Missions of the 444th flown from Dudhkundi included attacking transportation centers, naval installations, aircraft plants, and other targets in Burma, China, Thailand, Japan, and Formosa.

On the night August 10–11, 56 B-29s staged through British air bases in Ceylon (now known is Sri Lanka) attacked the Plajdoe oil storage facilities at Palembang on Sumatra in present-day Indonesia. This involved a 4030-mile, 19-hour mission from Ceylon to Sumatra, the longest American air raid of the war. The 444th conducted a daylight raid against iron and steel works at Yawata, Japan, in August 1944, being awarded a Distinguished Unit Citation for the mission.

In September 1944, the 679th Bomb Squadron was inactivated in order to streamline the group's organization. This left the 444th with three squadrons of ten B-29s each.

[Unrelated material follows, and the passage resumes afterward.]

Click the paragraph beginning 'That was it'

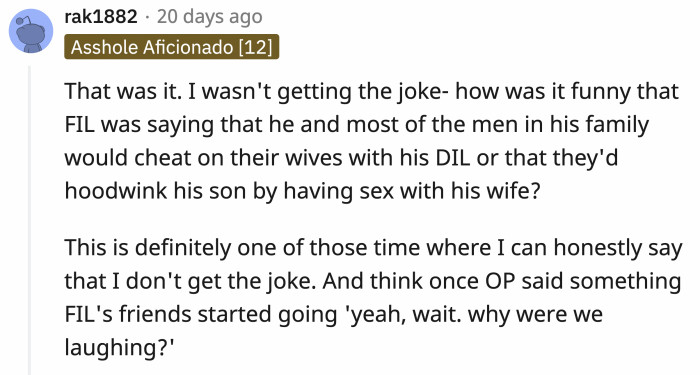point(372,141)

The 444th evacuated staging fields in China in January 1945 due to the Japanese offensive in South China which threatened the forward staging bases, but continued operations from India, bombing targets in Thailand and mining waters around Singapore. However, by late 1944 it was becoming apparent that B-29 operations against Japan staged out of the bases in Chengtu were far too expensive in men and materials and would have to be stopped. In December 1944, the Joint Chiefs of Staff made the decision that Operation Matterhorn would be phased out, and the B-29s would be moved to newly captured bases in the Marianas in the central Pacific.

On 1 March 1945, the 444th Bombardment Group flew south to Ceylon, then southeast across the Indian Ocean to Perth in Western Australia. Flying north through New Guinea, it reached its new home at West Field, Tinian, in the Mariana Islands on 7 April where it and its parent 58th Bombardment Wing came under the command of the new XXI Bomber Command.

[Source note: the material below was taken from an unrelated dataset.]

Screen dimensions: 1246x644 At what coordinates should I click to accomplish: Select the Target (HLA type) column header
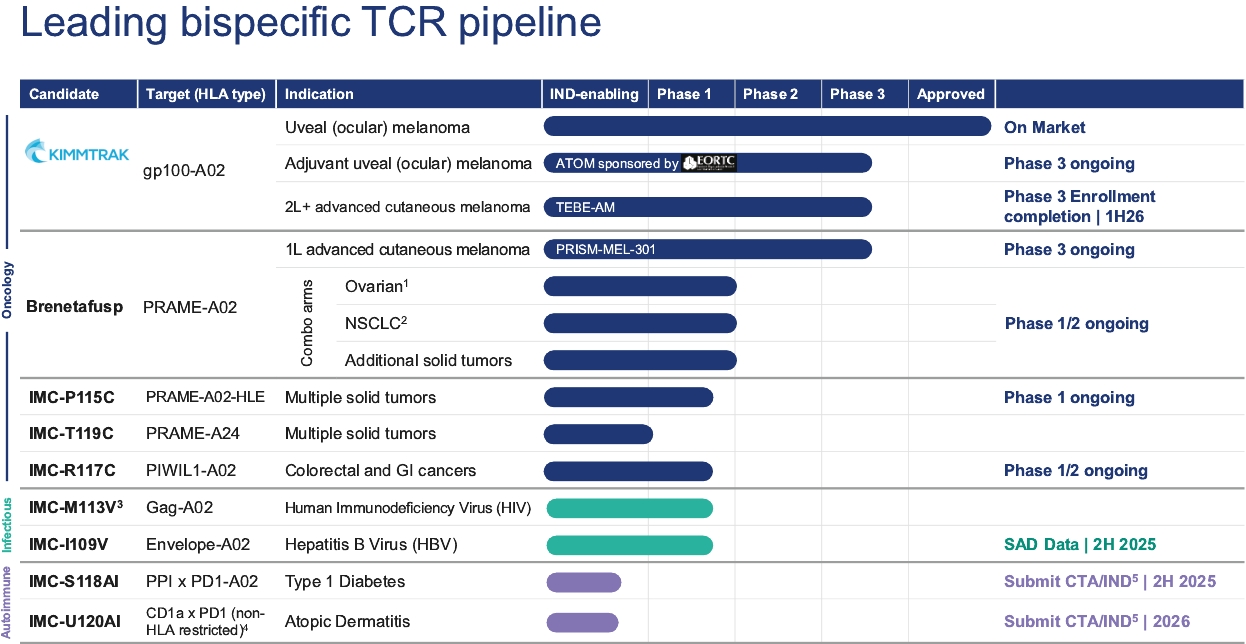pos(205,94)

With the departure of the B-29s to the Marianas, Dudhkundi Airfield was turned over to the Tenth Air Force. The 87th Air Depot Group took over command of the airfield, and the mission of the base was to be a maintenance and disposition center for surplus Allied aircraft.

The 80th Fighter Group moved in on 24 May from its primitive base at Myitkyina, Burma, with a mixture of P-38 Lightnings, A-36 Apaches and dive-bomber modified P-40 Warhawk (B-40) being withdrawn from combat. The 80th returned to the United States in October 1945, leaving its aircraft and equipment at the airfield.

With its departure, the B-24 Liberator equipped 7th Bombardment Group moved to Dudhkundi. It remained at the airfield, also leaving its aircraft and equipment in India and sending its personnel back to the United States. It was inactivated as a paper unit in January 1946.

With the last Americans leaving in early 1946, the airfield was turned over to the British colonial government.

Prior to World War II, Dudhkundi was a forest belonging to the king of Jhargram who rendered it to the United States Army Air Force to build an Airfield. The postwar history of the airfield is unclear, however today it is long abandoned. No structures remain, however traces of runways and taxiways can be viewed from the air. Airfield has been converted into an air-to-ground firing range to Kalaikunda Air Force Station. Some small villages appear to have taken over the former billeting areas.